Fake it ‘Til You Make it (Or Don’t) Part 3: The Illusion of Influence
By Gemma JoyceAug 16th
Published August 5th 2016
The future is coming, but are we ready for it?
Automation, automation, automation.
Smart ways to pay, control our heating and send babies to sleep all make our lives easier and the technology that eradicates the need for our attention and effort in annoying or difficult everyday jobs is increasing by the day.
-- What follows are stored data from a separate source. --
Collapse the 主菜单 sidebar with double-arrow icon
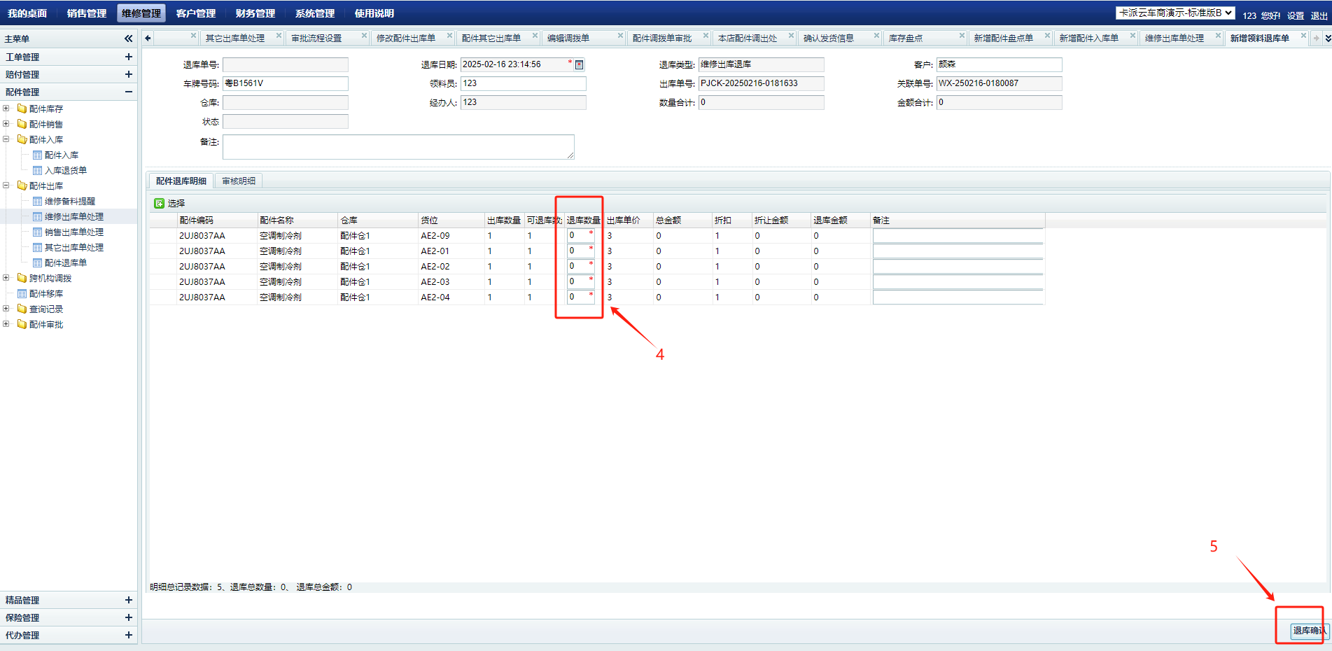pyautogui.click(x=128, y=39)
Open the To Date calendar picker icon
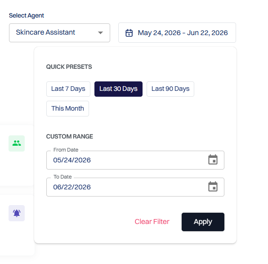This screenshot has width=268, height=264. (213, 187)
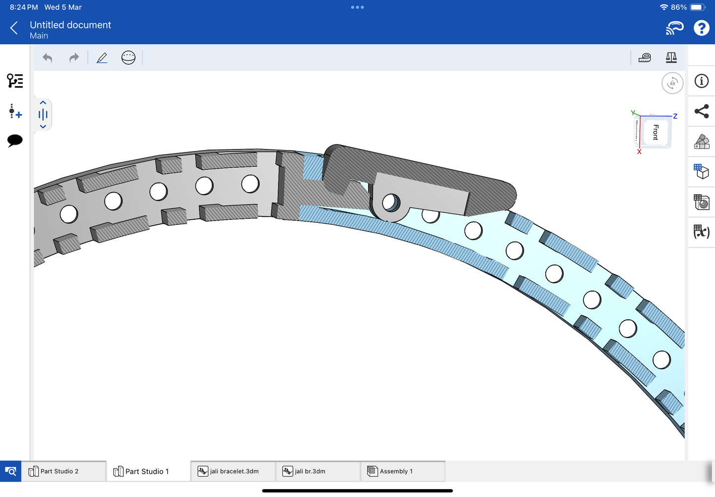This screenshot has width=715, height=497.
Task: Open the view rotation options button
Action: tap(672, 83)
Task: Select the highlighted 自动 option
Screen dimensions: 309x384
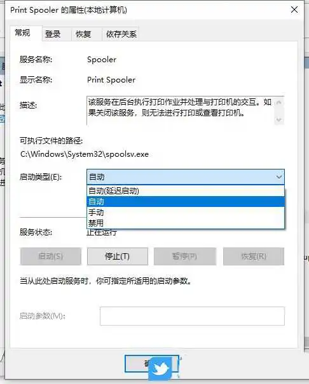Action: 186,202
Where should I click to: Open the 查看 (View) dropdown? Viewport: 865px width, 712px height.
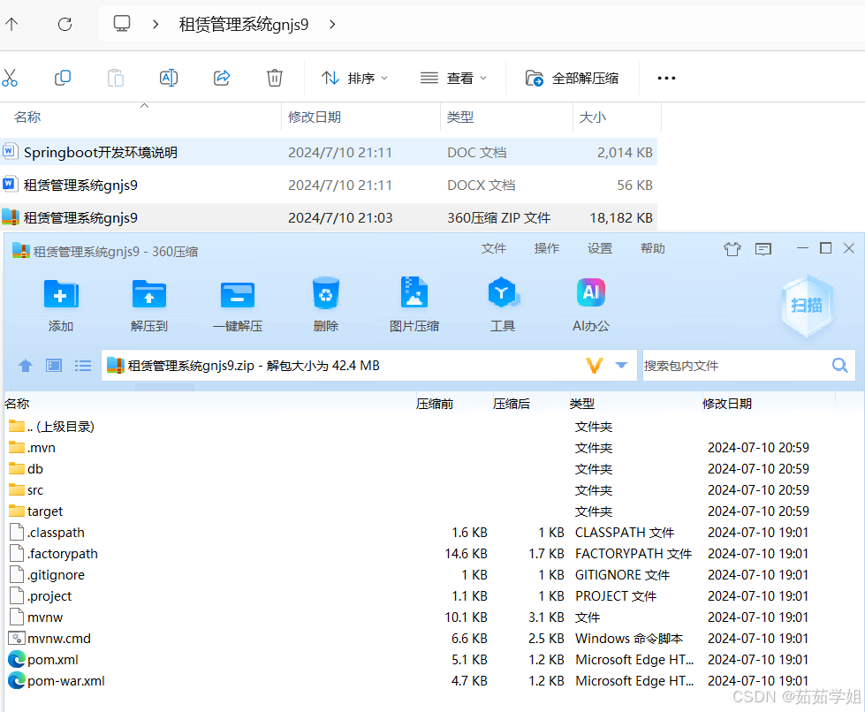[x=454, y=78]
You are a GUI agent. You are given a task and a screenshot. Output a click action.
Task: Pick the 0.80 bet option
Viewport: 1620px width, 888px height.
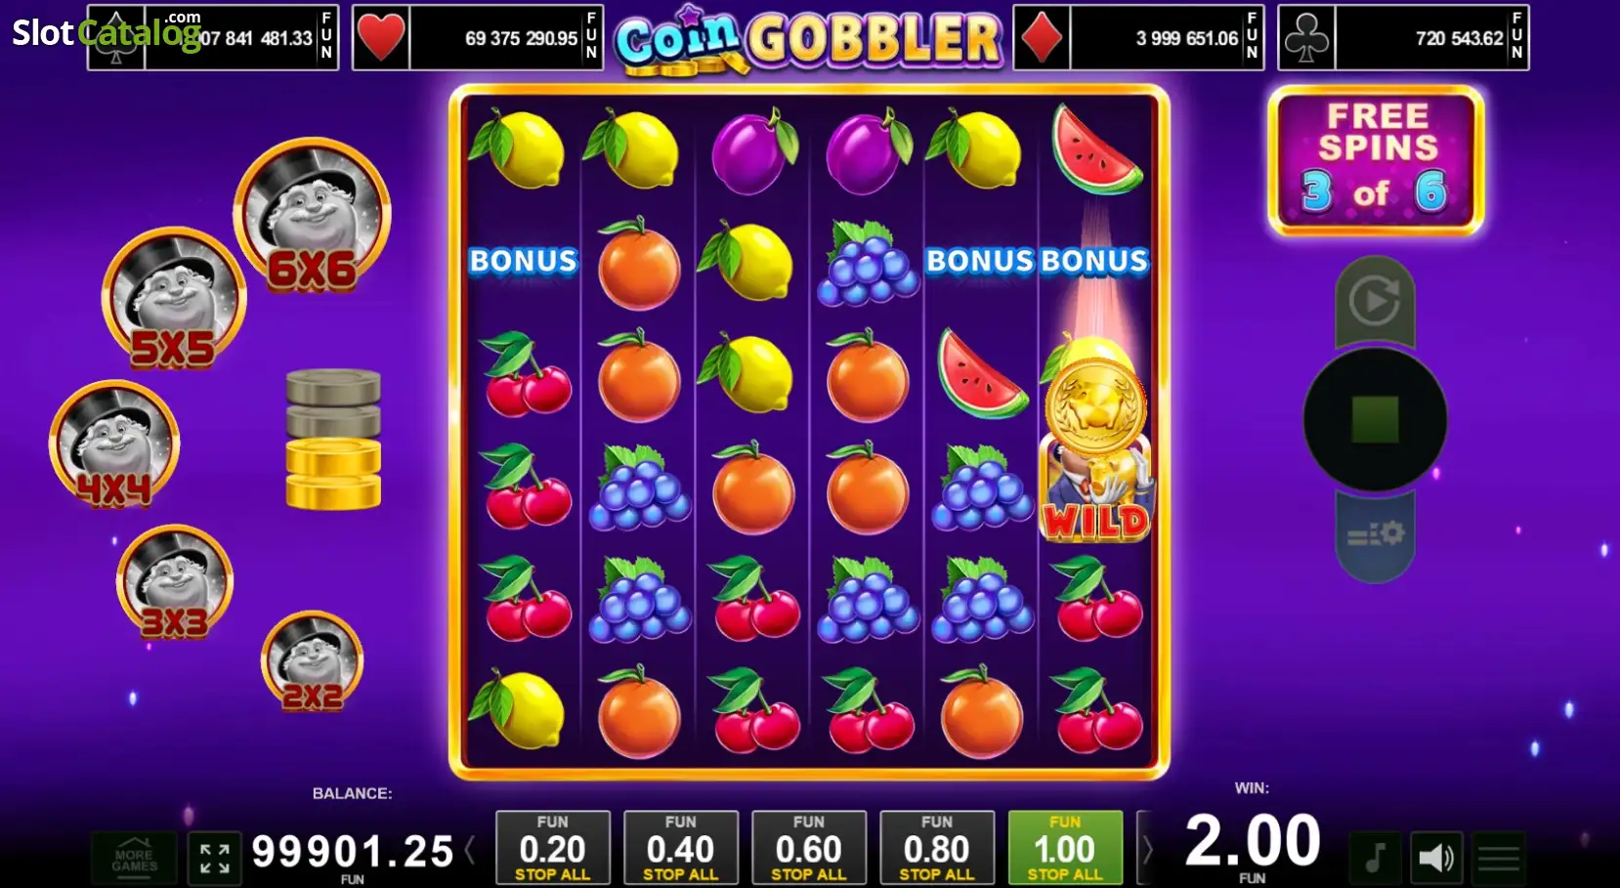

There’s an app for everything.
But are there some areas of life that we’re just not ready to see become automated?
We trust our laptops and apps with our bank details and are willing to give up all sorts of personal information to social networks, but are we ready to trust a machine, or at least the people who made it, to get us safely from one destination to another?
With Google claiming to have “self-driven” 1.5 million miles as part of its Self-Driving Car Project, and plenty of other brands getting involved, we took a look at mentions of these cars for the last few months to see what the internet really thinks about the technology.
We found over 600k mentions of “self-driving car” (and related terms) between May 1st and July 31st 2016. It’s a huge conversation that rarely drops below 3.5k mentions per day and is dominated by big brands (you can guess which is the biggest).
Using the Topic Cloud component in Brandwatch Analytics, we identified the top mentioned words and phrases in the overall conversation. It revealed a fascinating breadth of points of conversation online, ranging from brands and business implications to fears and ethical dilemmas.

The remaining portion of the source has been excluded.